De nombreux médias français ont relayé ces derniers jours la rumeur de l’existence d’un phénomène répandu à Barcelone de « roulettes sexuelles », des « orgies avec des porteurs du VIH » sans protection. « L’idée, inspirée par la roulette russe, est d’incorporer un porteur du VIH parmi les groupes, afin de procurer la sensation de flirter avec le danger », lit-on par exemple au sujet de ce phénomène « inquiétant » et « affligeant ». Mais cette supposée information est en fait le fruit de nombreuses incompréhensions et exagérations.

POURQUOI C’EST FAUX

La rumeur se base en fait sur un article publié sur le site de la radio espagnole Cadena Ser. Cette dernière a interrogé un médecin d’un hôpital barcelonais, Josep Mallolas, qui rapporte le témoignage d’un patient de 22 ans, qui lui aurait parlé de cette « roulette sexuelle », présentée depuis comme une tendance répandue à Barcelone. Les participants non séropositifs, eux, prendraient pour la plupart des comprimés de Truvada, un traitement contre le VIH, à titre préventif.
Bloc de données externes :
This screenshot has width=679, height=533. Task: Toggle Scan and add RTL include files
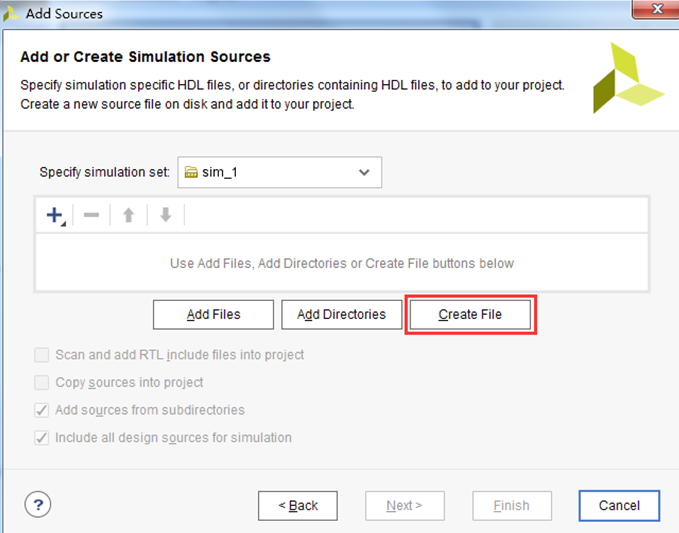(42, 355)

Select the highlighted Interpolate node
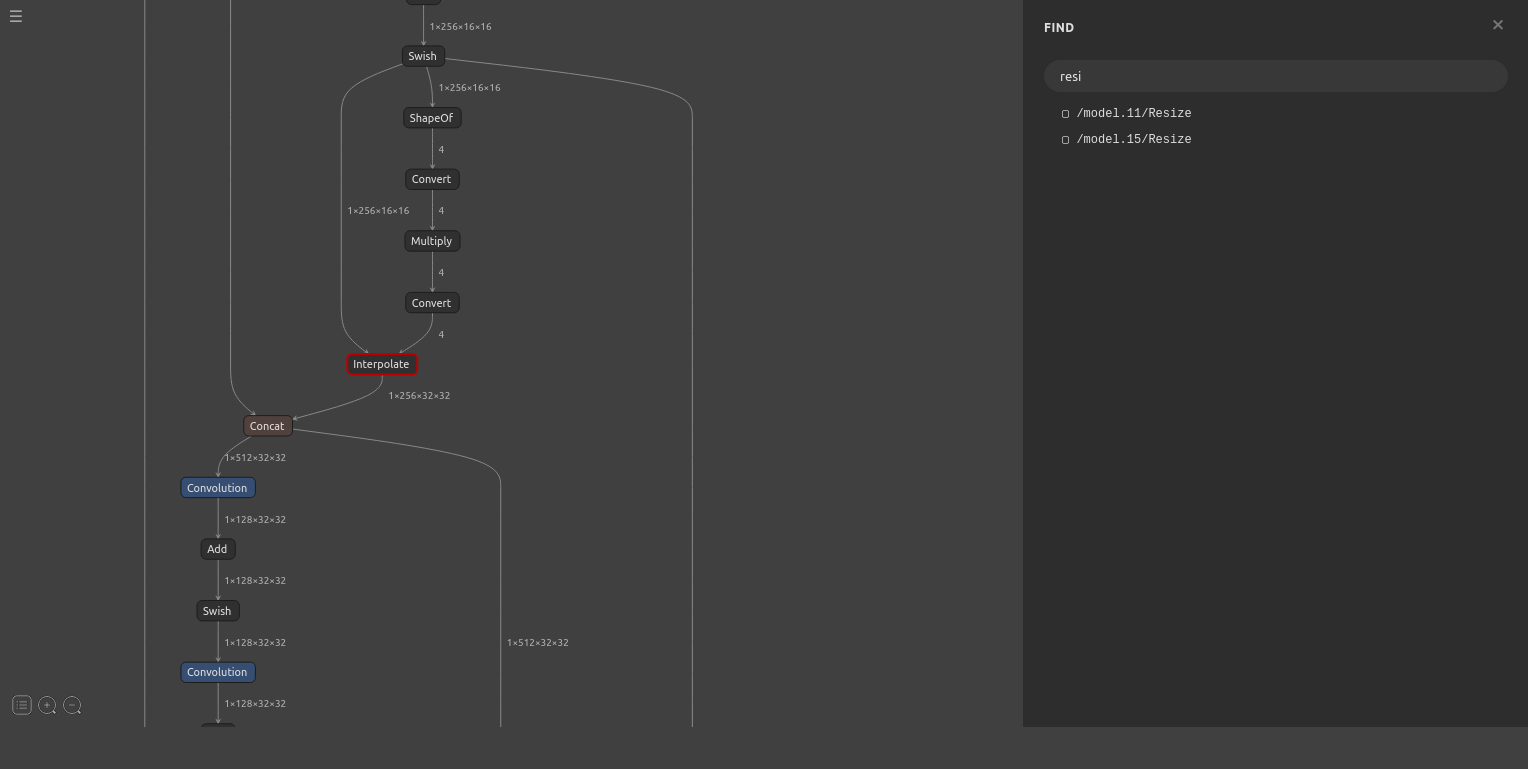click(x=381, y=364)
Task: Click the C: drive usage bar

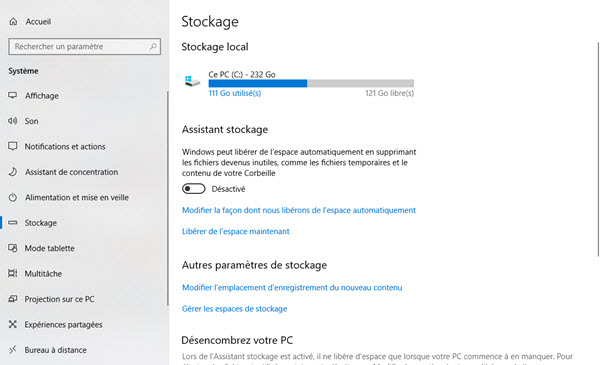Action: tap(311, 83)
« Je ne sais pas si c’est vrai et si c’est répandu ou non »

Interrogé par Le Monde, le médecin remet ses propos en contexte : « Le terme de roulette sexuelle a été utilisé par un de mes patients, qui a participé à une soirée chemsex’ [où le sexe est pratiqué en consommant des drogues]. Il parlait de sexe en groupe sans protection et sans connaissance de la séropositivité ou non des participants à la fête. »

Des parties de sexe collectives organisées spécialement en introduisant une ou plusieurs personnes séropositives, par amour du risque, existent-elles vraiment ‘ « Je ne sais vraiment pas. Il s’agit de cas anecdotiques racontés par certains de mes patients. Je ne sais pas si c’est vrai et si c’est répandu ou non. En revanche, des soirées chemsex’ existent. Je ne peux pas dire à quelle fréquence il y en a à Barcelone, mais il y a de vrais risques à y participer car l’utilisation du préservatif y est rare. »
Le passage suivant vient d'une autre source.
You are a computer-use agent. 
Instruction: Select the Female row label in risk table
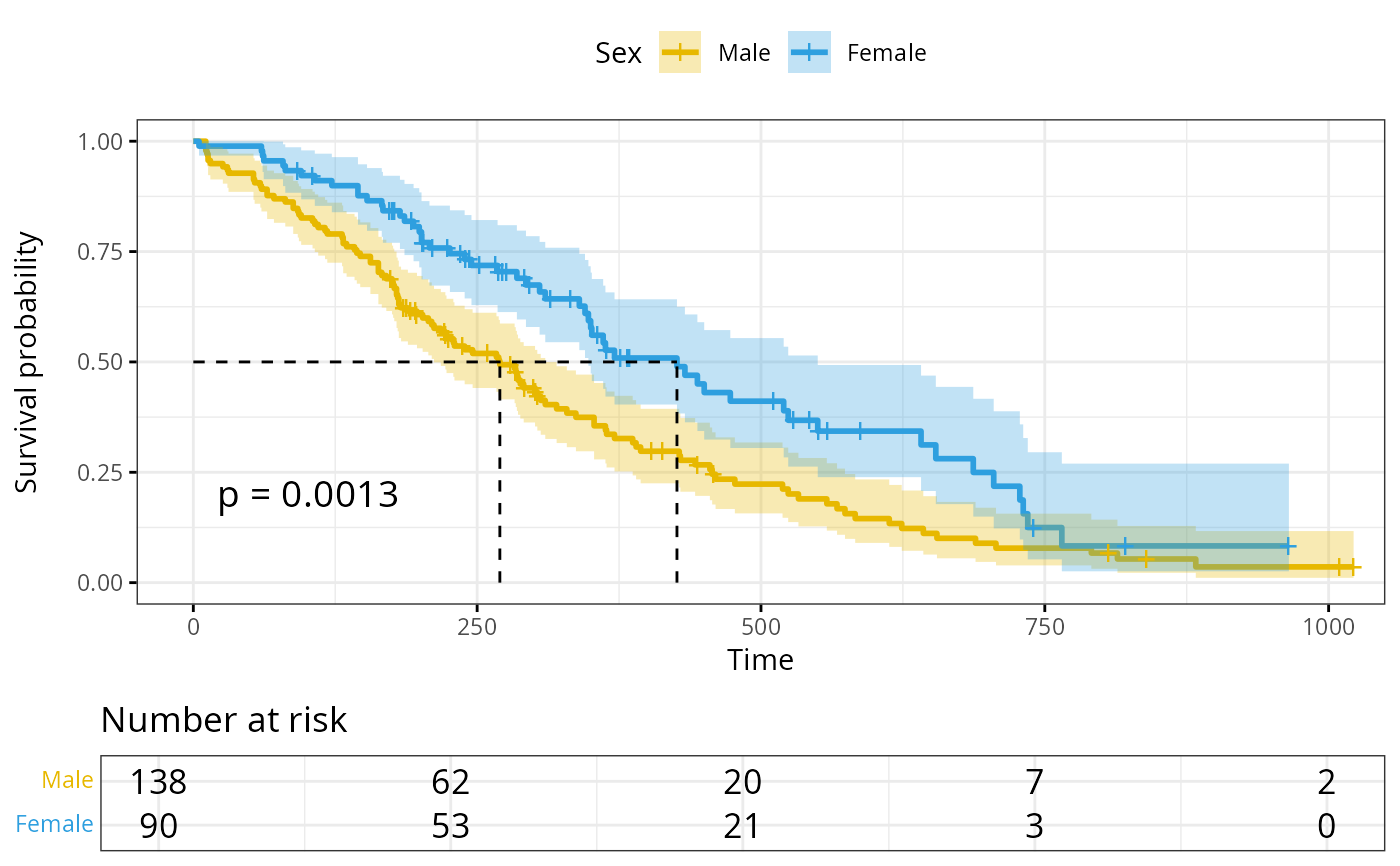[x=55, y=825]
Les Inrocks ont d’ailleurs récemment consacré un article au chemsex’, dépeint comme un « marathon sexuel sous substance ». Mais cela n’a rien à voir avec la « roulette sexuelle » décrite dans les médias.

Un autre élément de cette rumeur prête à confusion. Dans la plupart des articles qui la relaient, on lit que l’hôpital dans lequel travaille Josep Mallolas accueille « des centaines de patients » qui viennent se renseigner sur le VIH chaque jour et que « 4 500 personnes » s’y feraient soigner. Mais il n’y a pas de lien entre ces chiffres et la supposée pratique de « roulettes sexuelles », estime le médecin.

Une rumeur déjà relayée par le passé

Autre problème posé par la médiatisation de cette rumeur : créer la confusion sur la contamination par le VIH. « La personne séropositive est présentée comme un danger potentiel, alors qu’une fois dépistée et suivie médicalement, elle n’est en réalité plus contaminante », rappelle Antoine Henry, porte-parole d’Aides, à Metronews.

Antoine Henry dit aussi n’avoir « absolument pas entendu parler de l’existence, en France, de ce genre d’invitations ». La question n’est donc pas tant celle du VIH que de l’ensemble des MST. Josep Mallolas se dit surtout préoccupé par les rapports non protégés.

Ce n’est pas la première fois que la « roulette sexuelle » est évoquée à tort. En 1999, le journal parodique américain Weekly World News évoquait un « nouveau jeu », la « roulette russe sexuelle ». Le tout au milieu d’autres canulars comme un appareil de fitness avec une machine à sous intégrée ou une femme gelée depuis 97 ans ramenée à la vie.